WHAT TO DO: Below are the records; collect from them each line containing the string "green".

-------- MATERIAL PROVIDED

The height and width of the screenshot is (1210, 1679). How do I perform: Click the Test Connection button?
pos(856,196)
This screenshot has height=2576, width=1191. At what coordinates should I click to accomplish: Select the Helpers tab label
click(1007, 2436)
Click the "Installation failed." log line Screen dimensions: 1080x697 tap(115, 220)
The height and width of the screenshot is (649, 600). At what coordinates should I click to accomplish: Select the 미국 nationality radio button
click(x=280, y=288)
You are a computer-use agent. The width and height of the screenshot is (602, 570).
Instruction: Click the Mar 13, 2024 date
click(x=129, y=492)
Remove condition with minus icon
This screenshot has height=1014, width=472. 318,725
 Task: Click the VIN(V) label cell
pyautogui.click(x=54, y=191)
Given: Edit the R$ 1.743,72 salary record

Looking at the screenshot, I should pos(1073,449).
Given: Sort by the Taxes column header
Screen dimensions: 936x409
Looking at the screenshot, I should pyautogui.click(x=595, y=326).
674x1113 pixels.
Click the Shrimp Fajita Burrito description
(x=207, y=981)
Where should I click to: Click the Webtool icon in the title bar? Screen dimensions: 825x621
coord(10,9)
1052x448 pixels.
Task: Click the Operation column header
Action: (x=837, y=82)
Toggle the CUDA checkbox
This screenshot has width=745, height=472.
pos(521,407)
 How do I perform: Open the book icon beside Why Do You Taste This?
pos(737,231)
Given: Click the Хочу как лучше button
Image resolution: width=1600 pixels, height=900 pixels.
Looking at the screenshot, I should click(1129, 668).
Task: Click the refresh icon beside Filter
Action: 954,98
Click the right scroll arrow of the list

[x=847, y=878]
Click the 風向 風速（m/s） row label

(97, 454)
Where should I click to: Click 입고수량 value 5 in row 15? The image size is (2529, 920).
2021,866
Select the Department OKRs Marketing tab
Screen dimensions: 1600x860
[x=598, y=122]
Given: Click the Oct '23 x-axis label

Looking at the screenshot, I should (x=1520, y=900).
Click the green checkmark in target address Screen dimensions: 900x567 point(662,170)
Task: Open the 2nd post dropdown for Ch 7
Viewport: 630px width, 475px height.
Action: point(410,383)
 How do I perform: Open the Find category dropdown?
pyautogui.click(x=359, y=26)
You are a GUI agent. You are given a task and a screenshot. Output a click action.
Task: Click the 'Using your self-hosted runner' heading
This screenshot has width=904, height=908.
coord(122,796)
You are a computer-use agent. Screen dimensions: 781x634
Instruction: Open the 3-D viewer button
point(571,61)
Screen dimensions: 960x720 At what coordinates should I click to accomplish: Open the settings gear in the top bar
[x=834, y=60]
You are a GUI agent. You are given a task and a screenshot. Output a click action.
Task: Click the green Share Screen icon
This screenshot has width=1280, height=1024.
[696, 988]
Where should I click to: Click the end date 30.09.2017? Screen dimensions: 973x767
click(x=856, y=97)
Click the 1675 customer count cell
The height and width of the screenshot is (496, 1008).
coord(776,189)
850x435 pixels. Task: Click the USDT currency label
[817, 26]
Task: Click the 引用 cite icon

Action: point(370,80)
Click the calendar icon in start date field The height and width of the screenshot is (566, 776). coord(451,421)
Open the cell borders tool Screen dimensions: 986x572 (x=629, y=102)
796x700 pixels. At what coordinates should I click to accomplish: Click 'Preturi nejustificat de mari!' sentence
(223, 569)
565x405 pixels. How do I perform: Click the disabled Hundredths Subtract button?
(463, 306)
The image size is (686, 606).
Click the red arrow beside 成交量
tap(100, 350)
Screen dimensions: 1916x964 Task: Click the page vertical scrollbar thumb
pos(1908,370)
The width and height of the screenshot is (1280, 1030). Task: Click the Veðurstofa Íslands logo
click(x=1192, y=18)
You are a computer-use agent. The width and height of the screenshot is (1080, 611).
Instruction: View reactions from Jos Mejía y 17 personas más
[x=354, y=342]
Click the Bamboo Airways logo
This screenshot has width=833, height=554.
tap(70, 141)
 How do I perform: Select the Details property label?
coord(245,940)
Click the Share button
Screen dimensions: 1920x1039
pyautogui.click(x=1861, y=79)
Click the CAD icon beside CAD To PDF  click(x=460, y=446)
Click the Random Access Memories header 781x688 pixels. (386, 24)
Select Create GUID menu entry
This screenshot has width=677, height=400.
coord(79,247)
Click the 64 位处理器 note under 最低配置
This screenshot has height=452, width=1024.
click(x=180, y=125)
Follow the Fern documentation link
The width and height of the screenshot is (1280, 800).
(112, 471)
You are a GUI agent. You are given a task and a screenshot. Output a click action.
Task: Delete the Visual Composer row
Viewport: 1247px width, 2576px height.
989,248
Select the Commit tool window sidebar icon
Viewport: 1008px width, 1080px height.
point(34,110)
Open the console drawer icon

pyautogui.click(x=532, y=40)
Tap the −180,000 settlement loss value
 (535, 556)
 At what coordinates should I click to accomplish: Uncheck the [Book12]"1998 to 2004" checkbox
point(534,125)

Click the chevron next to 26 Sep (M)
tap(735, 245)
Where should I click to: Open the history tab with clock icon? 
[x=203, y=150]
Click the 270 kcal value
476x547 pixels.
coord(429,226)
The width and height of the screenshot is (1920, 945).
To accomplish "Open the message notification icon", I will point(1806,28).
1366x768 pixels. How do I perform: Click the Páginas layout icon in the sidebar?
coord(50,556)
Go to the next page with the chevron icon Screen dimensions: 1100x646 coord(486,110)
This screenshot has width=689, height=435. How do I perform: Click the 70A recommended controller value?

----------------

WRITTEN RESPONSE:
Click the green checkmark in target address Screen dimensions: 900x567 point(662,170)
Task: Click the green Share Screen icon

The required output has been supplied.